The next time Kathy saw R.D., he was standing in a courtroom with shackles on his wrists and ankles.
"It was the most horrible thing I ever went through," Kathy said.
The judge granted a child-in-need-of-services petition that said R.D. was a danger to himself or others.
R.D. spent the next eight years of his life moving in and out of residential facilities, Kathy said. He spent time in the Columbus Behavioral Center for Children and Adolescents in Columbus, Ind., and in Larue Carter Memorial Hospital and Resource Residential Treatment Facility in Indianapolis.
Each time R.D. came home in between stays in residential treatment, Kathy said she was grateful to have him but scared of what he would do.
Acquaintances suggested Kathy put R.D. in a state hospital and walk away. They told her she didn't have to keep him, because he had been adopted.
But R.D. was and is the son of Kathy's heart, she said. She refused to give up and remained his biggest advocate.
She said she once threw her shoe at a psychiatrist who called R.D. overweight and criticized her parenting skills after a 15-minute session.
"I got tired of being judged," she said.
Kathy also said she argued with school officials over R.D.'s Individualized Education Program when they wouldn't listen and didn't want her opinion.
In 2007, Brenda Konradi knocked on Kathy's door and suggested she consider community wraparound services, which are individualized community-based services that focus on the strengths and needs of a child and family. Konradi is the project director for One Community One Family, a partnership of local agencies working to improve child and family services in southeastern Indiana.
"I thought it was a bunch of crap," Kathy said bluntly.
By this time, Kathy said she was used to people lying and ignoring her opinions on what was best for her son.
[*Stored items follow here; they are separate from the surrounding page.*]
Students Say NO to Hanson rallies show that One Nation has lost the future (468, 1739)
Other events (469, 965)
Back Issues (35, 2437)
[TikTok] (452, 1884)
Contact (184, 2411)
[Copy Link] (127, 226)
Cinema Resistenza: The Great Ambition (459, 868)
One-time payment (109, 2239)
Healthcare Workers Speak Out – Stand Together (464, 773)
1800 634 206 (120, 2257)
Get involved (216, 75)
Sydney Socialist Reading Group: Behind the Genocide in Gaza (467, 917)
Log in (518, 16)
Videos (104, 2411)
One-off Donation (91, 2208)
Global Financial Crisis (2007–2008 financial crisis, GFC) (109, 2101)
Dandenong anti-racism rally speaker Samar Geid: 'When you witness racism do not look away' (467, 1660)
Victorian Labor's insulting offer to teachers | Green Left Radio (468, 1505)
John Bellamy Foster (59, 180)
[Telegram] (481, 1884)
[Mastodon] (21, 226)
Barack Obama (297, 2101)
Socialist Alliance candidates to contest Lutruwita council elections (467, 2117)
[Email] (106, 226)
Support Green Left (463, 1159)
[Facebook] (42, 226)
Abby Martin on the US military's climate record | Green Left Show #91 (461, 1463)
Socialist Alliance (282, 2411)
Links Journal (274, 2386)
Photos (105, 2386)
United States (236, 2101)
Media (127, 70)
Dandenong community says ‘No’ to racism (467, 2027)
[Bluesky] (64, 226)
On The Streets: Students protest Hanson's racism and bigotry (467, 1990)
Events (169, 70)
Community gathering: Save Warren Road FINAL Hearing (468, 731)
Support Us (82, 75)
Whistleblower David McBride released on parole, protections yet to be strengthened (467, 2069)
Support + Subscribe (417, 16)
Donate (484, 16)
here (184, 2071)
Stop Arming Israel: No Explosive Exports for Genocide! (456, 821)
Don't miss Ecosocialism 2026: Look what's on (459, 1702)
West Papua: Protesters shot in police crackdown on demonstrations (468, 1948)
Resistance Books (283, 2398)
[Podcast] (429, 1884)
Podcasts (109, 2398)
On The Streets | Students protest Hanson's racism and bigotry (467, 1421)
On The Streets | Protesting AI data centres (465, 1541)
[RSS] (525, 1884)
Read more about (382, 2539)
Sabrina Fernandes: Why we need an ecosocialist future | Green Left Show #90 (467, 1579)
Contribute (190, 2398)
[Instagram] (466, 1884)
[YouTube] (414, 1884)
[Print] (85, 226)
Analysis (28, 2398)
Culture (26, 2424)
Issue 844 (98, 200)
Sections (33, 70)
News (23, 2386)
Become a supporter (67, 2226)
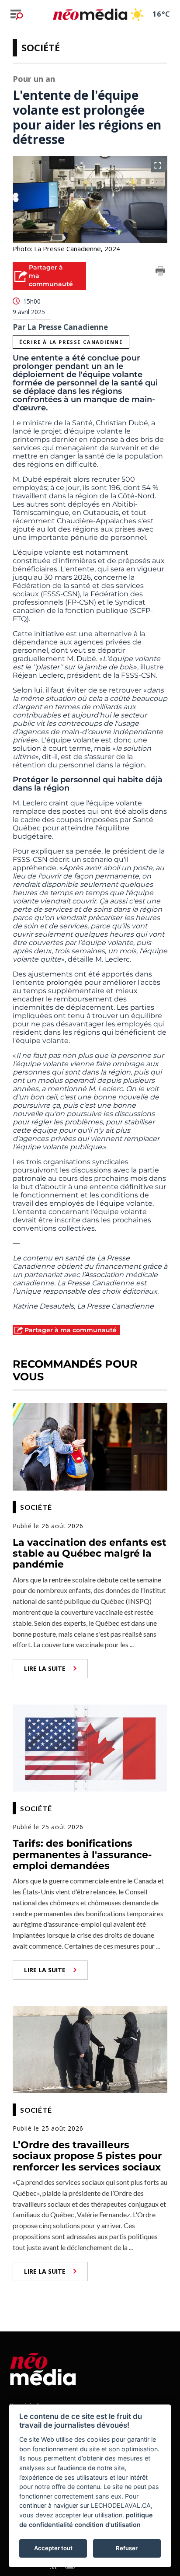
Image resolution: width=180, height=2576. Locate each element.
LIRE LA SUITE (45, 1668)
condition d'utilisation (108, 2524)
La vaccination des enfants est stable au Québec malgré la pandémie (89, 1553)
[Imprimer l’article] (160, 272)
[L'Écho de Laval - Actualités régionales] (90, 14)
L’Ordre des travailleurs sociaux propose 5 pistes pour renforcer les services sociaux (87, 2156)
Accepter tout (53, 2548)
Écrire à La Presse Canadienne (70, 342)
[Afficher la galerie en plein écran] (157, 165)
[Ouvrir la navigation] (17, 14)
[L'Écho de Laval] (43, 2367)
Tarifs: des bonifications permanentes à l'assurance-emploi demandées (82, 1855)
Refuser (127, 2548)
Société (40, 47)
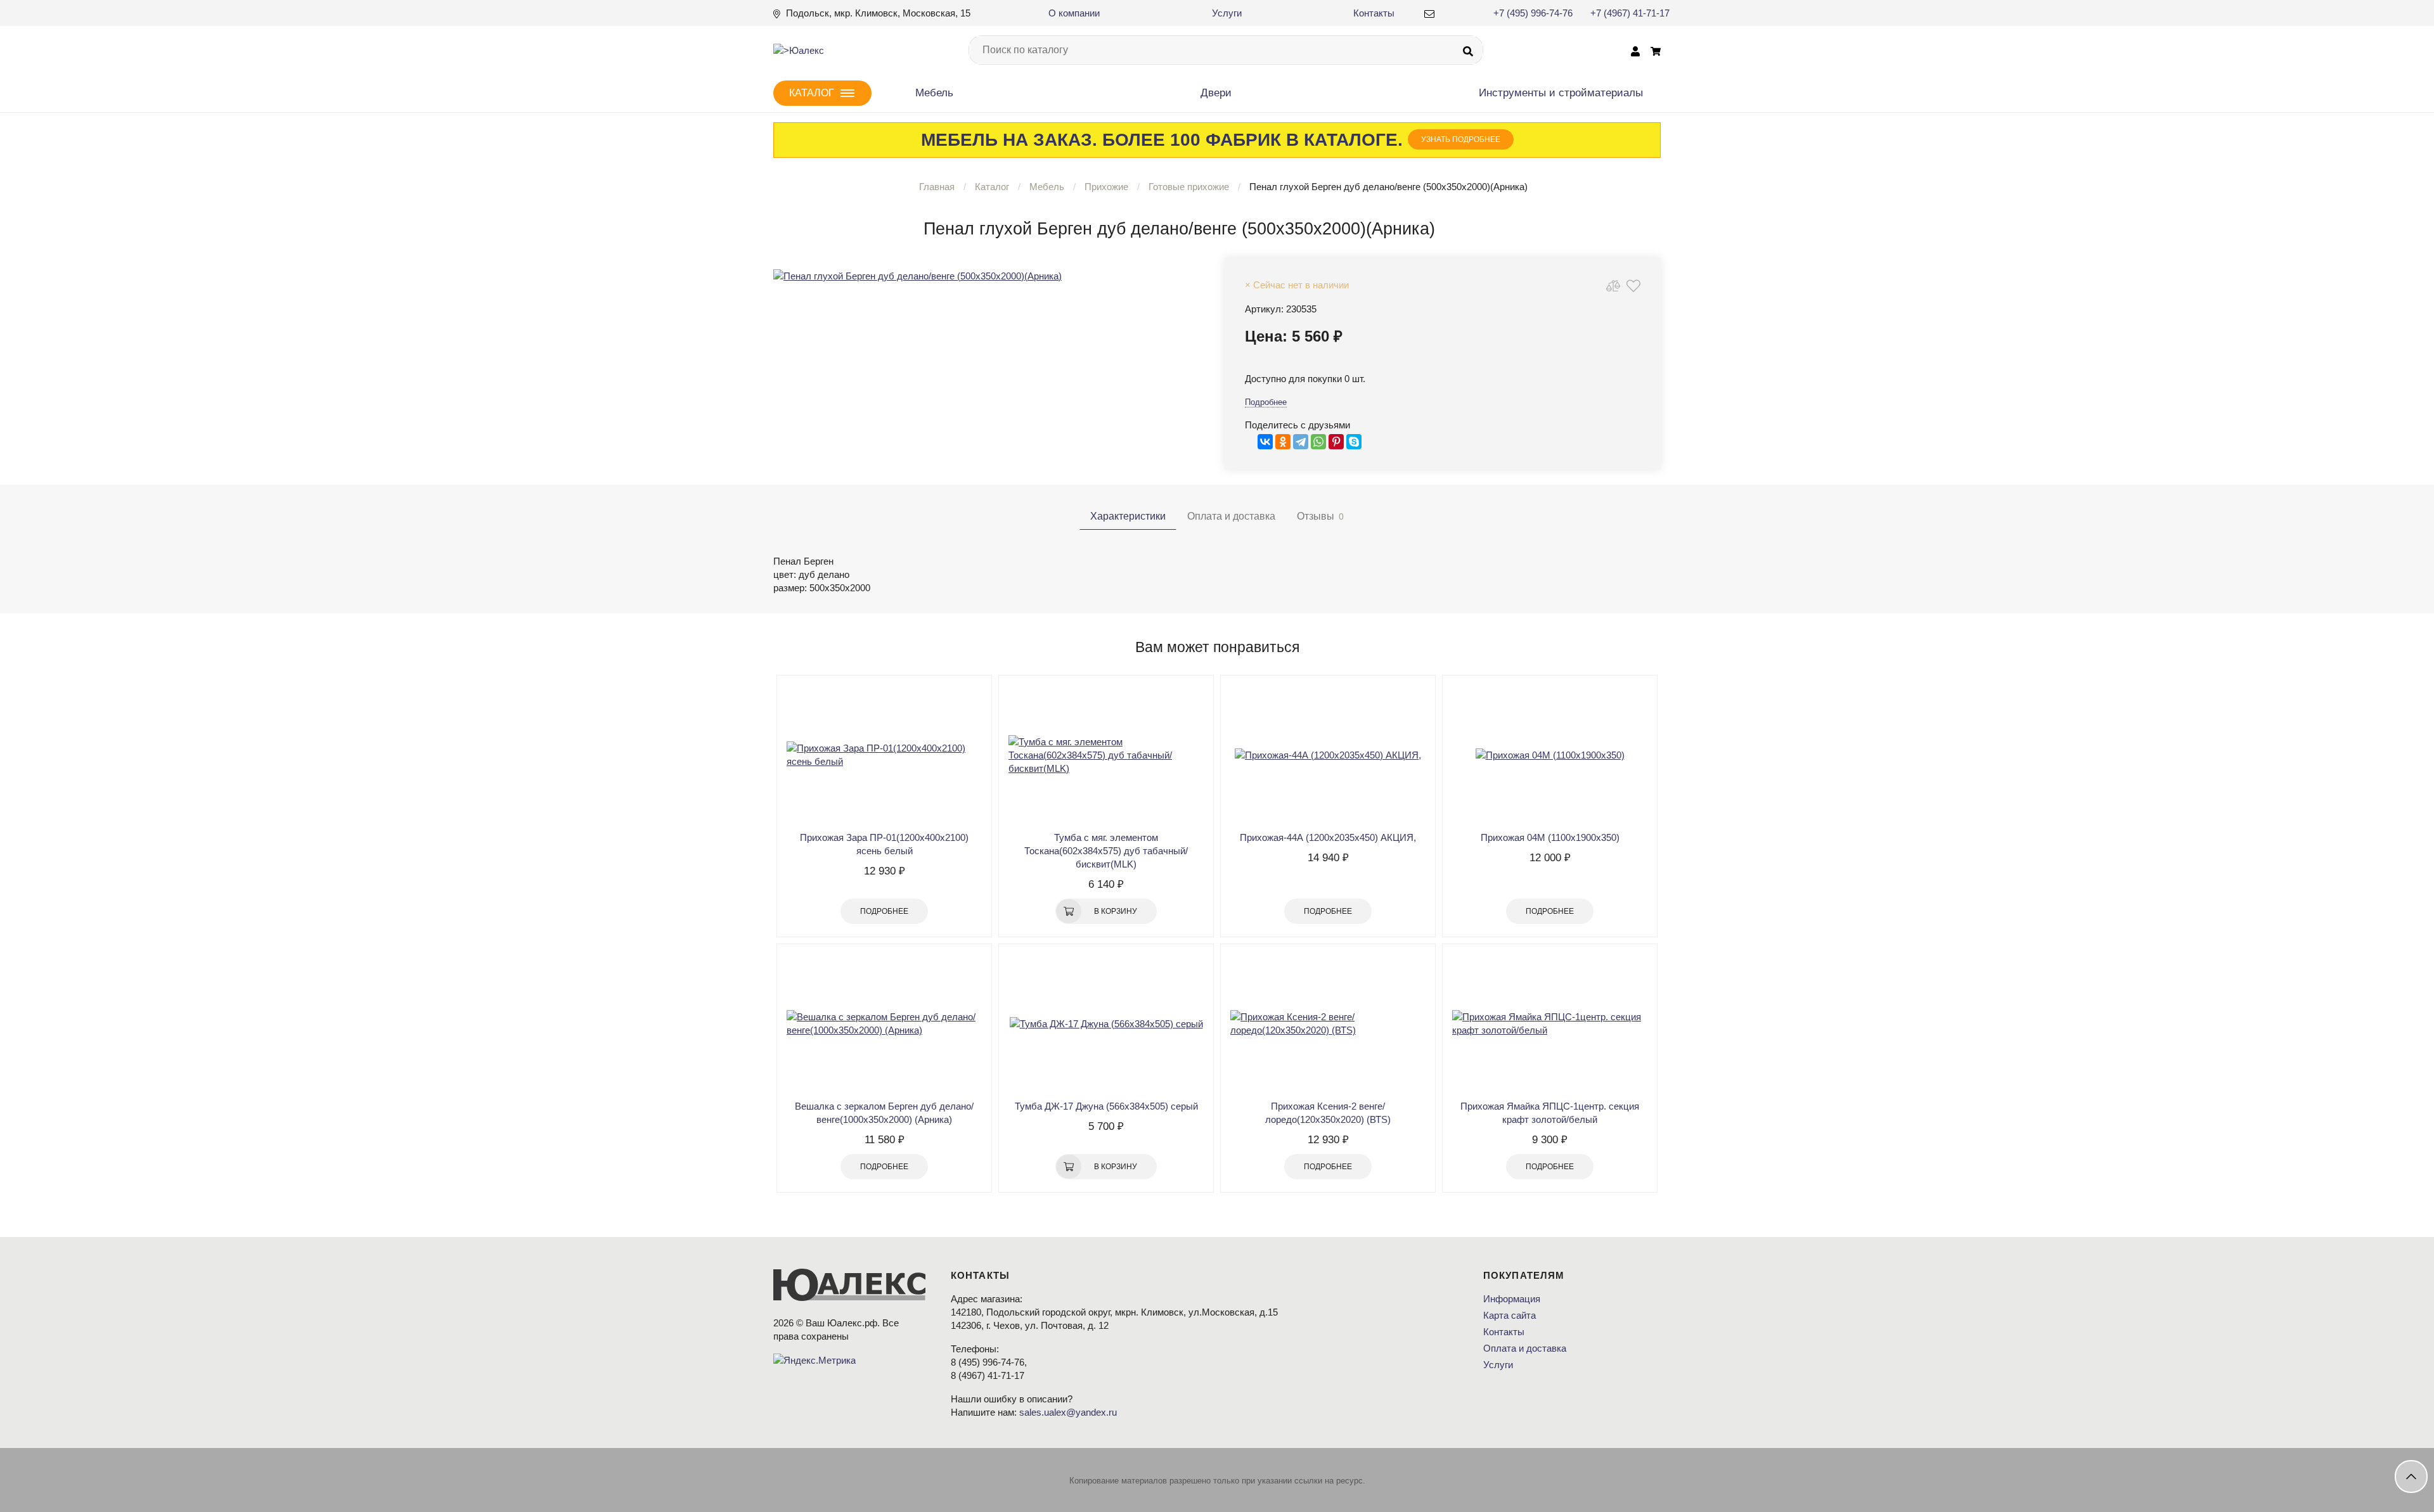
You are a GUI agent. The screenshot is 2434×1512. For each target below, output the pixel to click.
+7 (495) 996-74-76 (1533, 13)
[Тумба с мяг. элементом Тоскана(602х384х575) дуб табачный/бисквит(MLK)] (1106, 754)
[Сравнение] (1613, 285)
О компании (1074, 13)
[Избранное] (1633, 285)
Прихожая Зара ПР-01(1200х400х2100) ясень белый (884, 844)
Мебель (934, 93)
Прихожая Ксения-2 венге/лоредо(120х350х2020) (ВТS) (1328, 1113)
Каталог (992, 186)
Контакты (1373, 13)
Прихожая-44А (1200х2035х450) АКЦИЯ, (1328, 837)
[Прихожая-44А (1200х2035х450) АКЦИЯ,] (1328, 754)
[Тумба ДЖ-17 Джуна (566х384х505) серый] (1106, 1023)
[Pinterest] (1336, 441)
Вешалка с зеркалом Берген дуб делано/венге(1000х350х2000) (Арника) (884, 1113)
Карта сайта (1509, 1315)
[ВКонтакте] (1265, 441)
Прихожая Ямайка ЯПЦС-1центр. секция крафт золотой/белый (1549, 1113)
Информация (1511, 1298)
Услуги (1227, 13)
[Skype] (1354, 441)
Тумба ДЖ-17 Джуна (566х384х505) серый (1106, 1106)
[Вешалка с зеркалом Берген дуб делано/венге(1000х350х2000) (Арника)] (884, 1023)
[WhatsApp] (1318, 441)
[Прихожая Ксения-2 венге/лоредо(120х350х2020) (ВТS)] (1328, 1023)
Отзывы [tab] (1320, 516)
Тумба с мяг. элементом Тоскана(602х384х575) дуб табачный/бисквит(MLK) (1106, 850)
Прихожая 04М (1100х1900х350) (1550, 837)
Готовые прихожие (1189, 186)
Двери (1216, 93)
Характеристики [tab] (1128, 516)
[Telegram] (1300, 441)
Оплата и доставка (1524, 1348)
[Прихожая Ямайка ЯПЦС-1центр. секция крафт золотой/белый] (1549, 1023)
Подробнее (1266, 402)
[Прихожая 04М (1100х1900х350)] (1549, 754)
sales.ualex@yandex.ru (1068, 1412)
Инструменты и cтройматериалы (1561, 93)
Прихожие (1106, 186)
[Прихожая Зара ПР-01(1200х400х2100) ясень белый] (884, 754)
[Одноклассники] (1283, 441)
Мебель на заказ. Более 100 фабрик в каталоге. (1210, 140)
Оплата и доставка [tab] (1231, 516)
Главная (937, 186)
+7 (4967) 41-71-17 (1630, 13)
But Konradi connected Kathy with a facilitator, who managed people from the various agencies involved in R.D.'s treatment and determined how best to meet his needs.
Konradi also asked Kathy to work on a community advisory group. Through that connection, Kathy attended a state conference where she learned about the power of an Individualized Education Program — a process she now teaches to other parents.
In 2009, R.D. returned home from his last stay in residential placement.
R.D. said he refused to go back to high school because of severe bullying. School officials agreed to provide R.D. an aid at the local campus of Ivy Tech so R.D. could complete his high school diploma through online classes.
At the same time, R.D. was diagnosed with schizophrenia and put on proper medication.
R.D. graduated from high school in 2010. His high school principal, Sherri Preston, asked Kathy if they could hold a special graduation for him at the Community Mental Health Center. R.D. invited about 40 people who made a difference in his life.
He wore a bright blue cap and gown and a beaming smile. He thanked Kathy for never giving up on him.
Today, R.D. attends Ivy Tech and volunteers for Youth Move Indiana and Finding Improvement by Reaching Empowerment.
Youth Move Indiana is a youth-led organization dedicated to improving services and systems such as mental health or juvenile justice by uniting the people who experienced those systems. Finding Improvement by Reaching Empowerment offers youth throughout the region peer support and community education related to mental illness.
R.D. said he plans to earn a doctorate degree to fulfill a promise he made to his father before his death.
He said he is mentally in a much better place today, though he occasionally has a minor relapse.
"I was taught not to be afraid or ashamed of mental illness or to use it as a crutch," R.D. said. "No matter what, I'm still a living human being. I'm more of an individual because of my experience."